Dr. Dubeck of Excellus Blue Cross Blue Shield says he's seen some positive results comparing numbers before the campaign to those after.

"What we found was ER use was flat, so you might say there was no effect but the trend had been for ER use to continue, so we flattened the curve."

Overall Dr. Dubeck says if you can, see your primary care physician first (unless it's an actual emergency) As treatment in the ER can be costly and timely. Dr. Dubeck says the question has been raised - in reference to primary care staying flat - of whether doctors have reached their limit and can't see new patients. Dubeck says we're in a primary care crisis nationally, but there are efforts to change that.  Along with continuing its campaign this year, one thing Excellus is working on, along with others in the industry, is the medical home.

"In the medical home model, the doctor is now responsible for a population, so if you don't come in for two years are should be, he's got people going through their records saying 'hey, you haven't been here, we see you haven't been in, would you like to schedule an appointment?' It's also, instead of the doctor being the only one to deliver care, he's more like the quarterback of the team."

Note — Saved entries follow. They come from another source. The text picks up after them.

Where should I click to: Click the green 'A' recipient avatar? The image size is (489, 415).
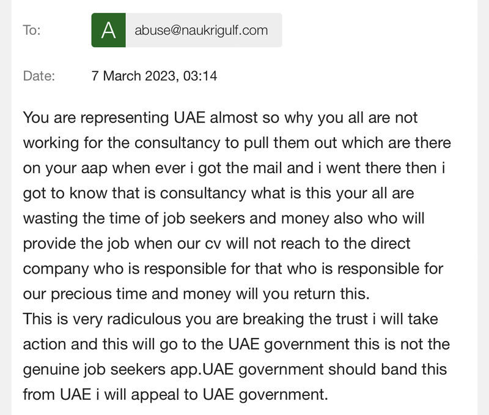[x=109, y=30]
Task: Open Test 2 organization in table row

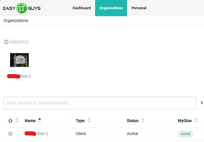Action: (42, 134)
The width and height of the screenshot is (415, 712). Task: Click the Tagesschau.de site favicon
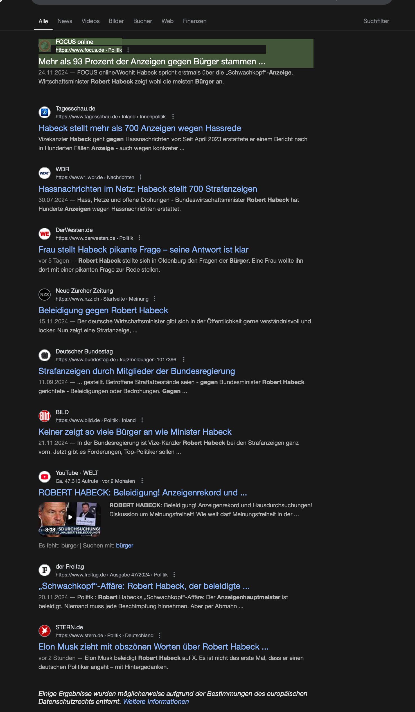coord(44,112)
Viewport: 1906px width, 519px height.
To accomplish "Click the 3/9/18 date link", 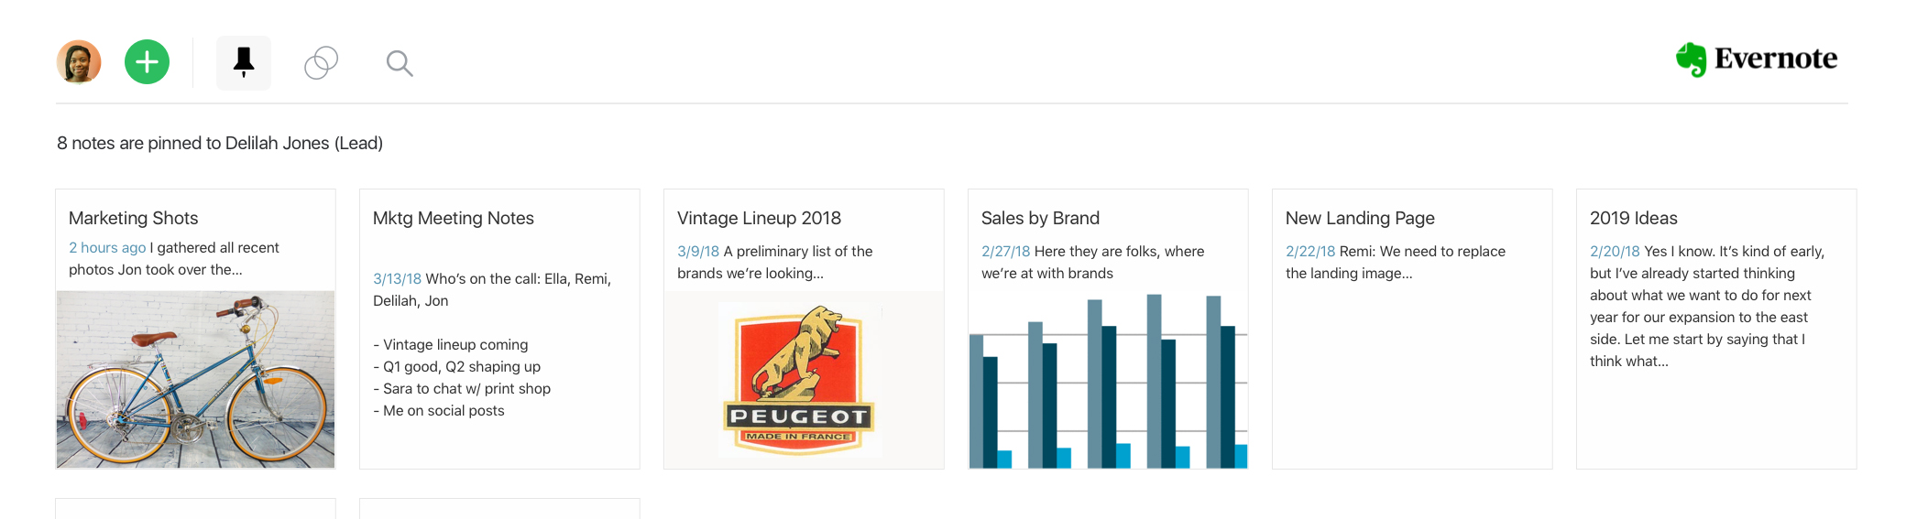I will tap(698, 251).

The model makes it so it's easier to make same day appointments, deal with issues over the phone, and have others able to treat patients, not just the doctor. And he while the model is still new, initial data shows it's better quality care and more efficient.  Here at home, Dr. Dubeck says Faxton St. Luke's primary care physicians are medical home certified, Bassett is working on certifying their primary care facilities, and he says Excellus is working with a facility in the Adirondacks to put the model in place.